-- RECORDS FOR PROCESSING follows --

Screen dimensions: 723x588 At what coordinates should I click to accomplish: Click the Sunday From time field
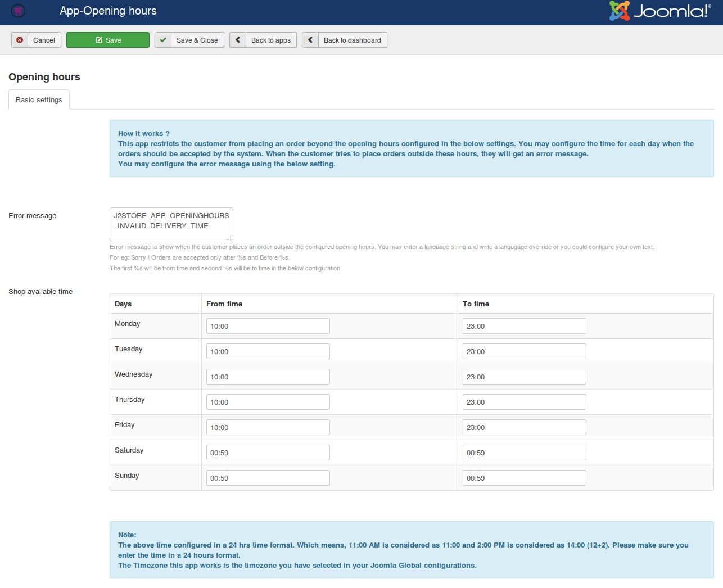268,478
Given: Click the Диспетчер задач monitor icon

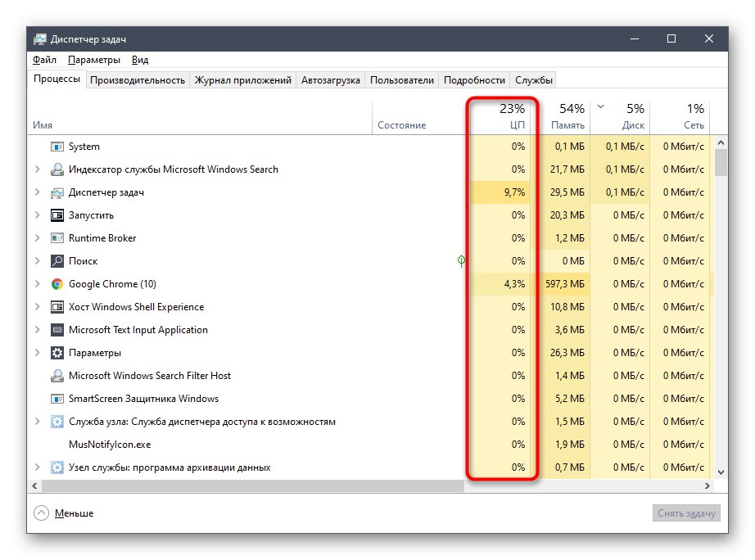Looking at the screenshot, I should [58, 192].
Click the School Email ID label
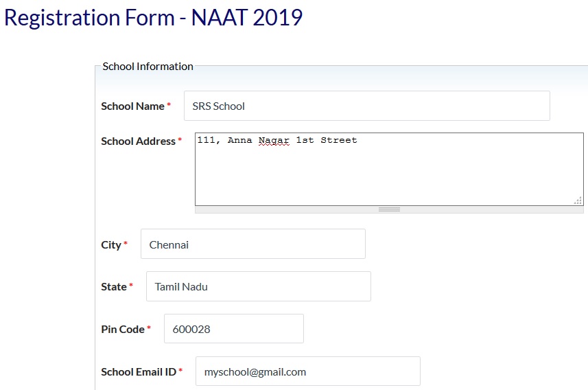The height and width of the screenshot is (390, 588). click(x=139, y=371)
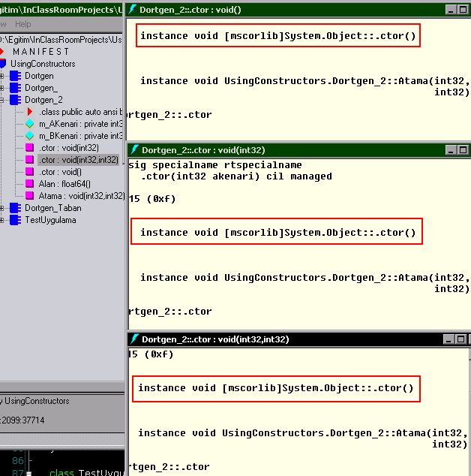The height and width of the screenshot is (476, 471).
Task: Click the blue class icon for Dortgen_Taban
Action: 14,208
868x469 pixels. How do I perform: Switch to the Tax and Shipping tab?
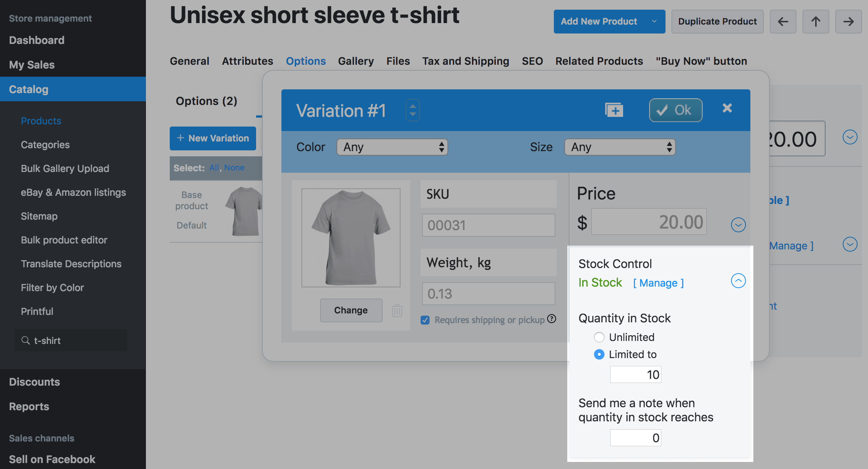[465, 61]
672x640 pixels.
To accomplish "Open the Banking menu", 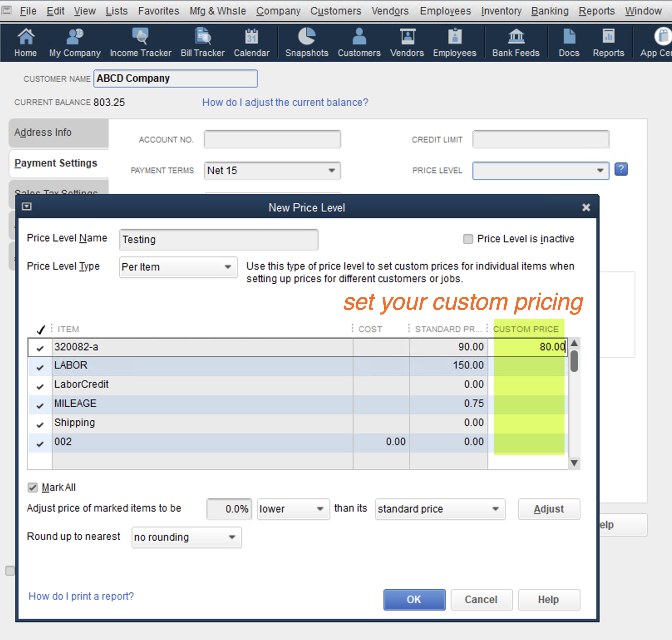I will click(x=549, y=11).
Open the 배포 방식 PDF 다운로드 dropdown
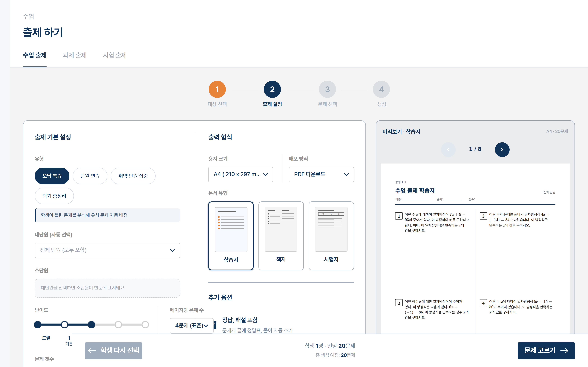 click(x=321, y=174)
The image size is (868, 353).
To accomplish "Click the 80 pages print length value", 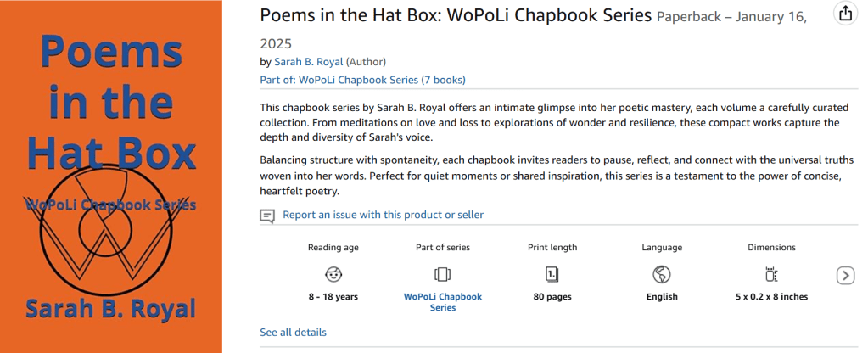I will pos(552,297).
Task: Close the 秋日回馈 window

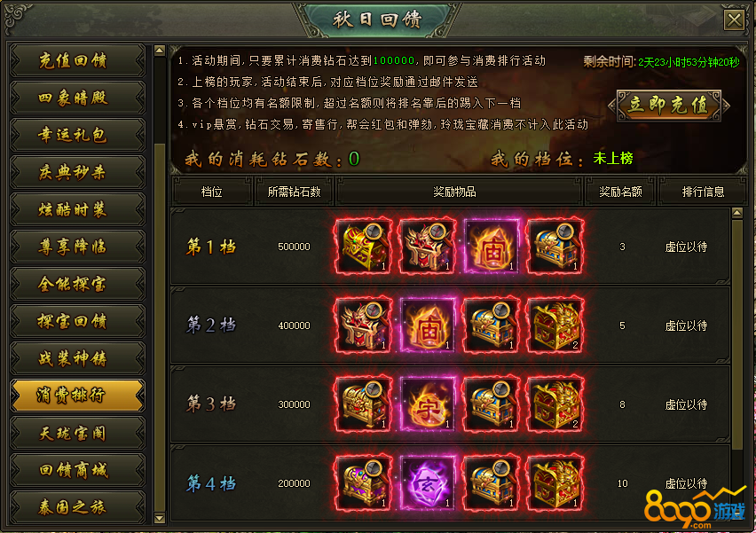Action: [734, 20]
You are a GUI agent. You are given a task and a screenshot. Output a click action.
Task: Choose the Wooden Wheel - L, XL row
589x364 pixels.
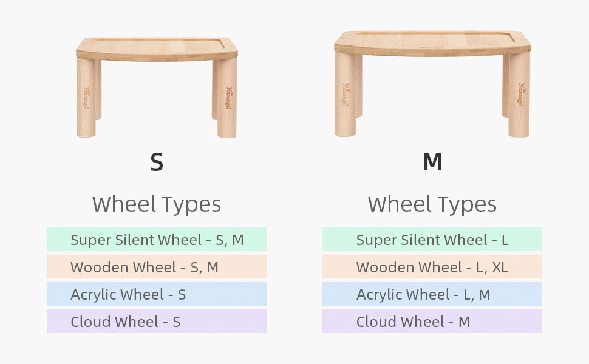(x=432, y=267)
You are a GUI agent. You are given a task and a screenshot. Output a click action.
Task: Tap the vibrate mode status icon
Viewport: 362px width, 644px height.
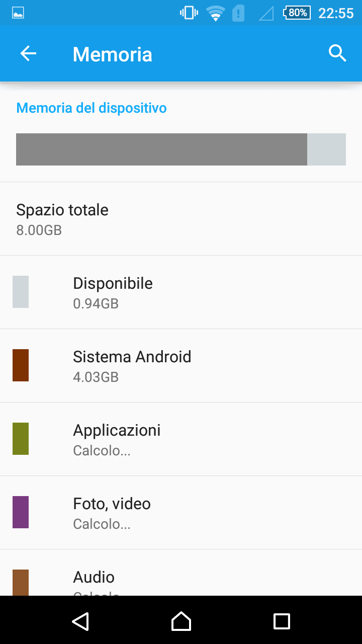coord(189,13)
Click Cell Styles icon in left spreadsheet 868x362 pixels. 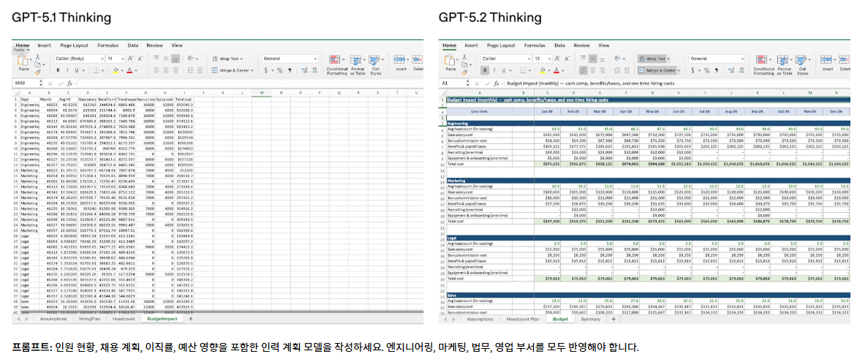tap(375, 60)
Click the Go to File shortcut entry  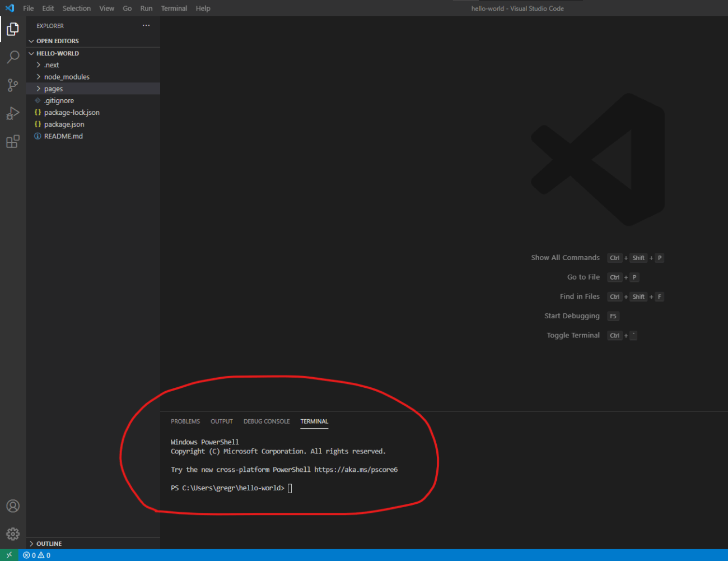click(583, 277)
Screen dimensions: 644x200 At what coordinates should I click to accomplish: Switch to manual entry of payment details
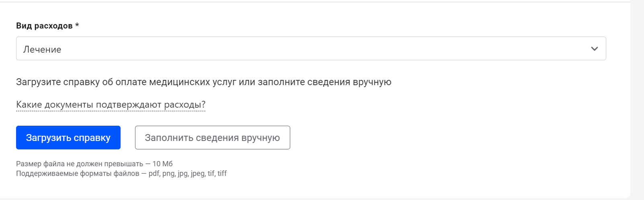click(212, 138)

-- RECORDS FOR PROCESSING concluded --

EXERCISE => Repeat verbatim the lines from the one with "Screen dimensions: 644x200" through the end of the listing above. Include both ends, add nothing, and exclude the pictures.

REPLY TO THE EXERCISE =>
Screen dimensions: 644x200 At what coordinates should I click to accomplish: Switch to manual entry of payment details
click(212, 138)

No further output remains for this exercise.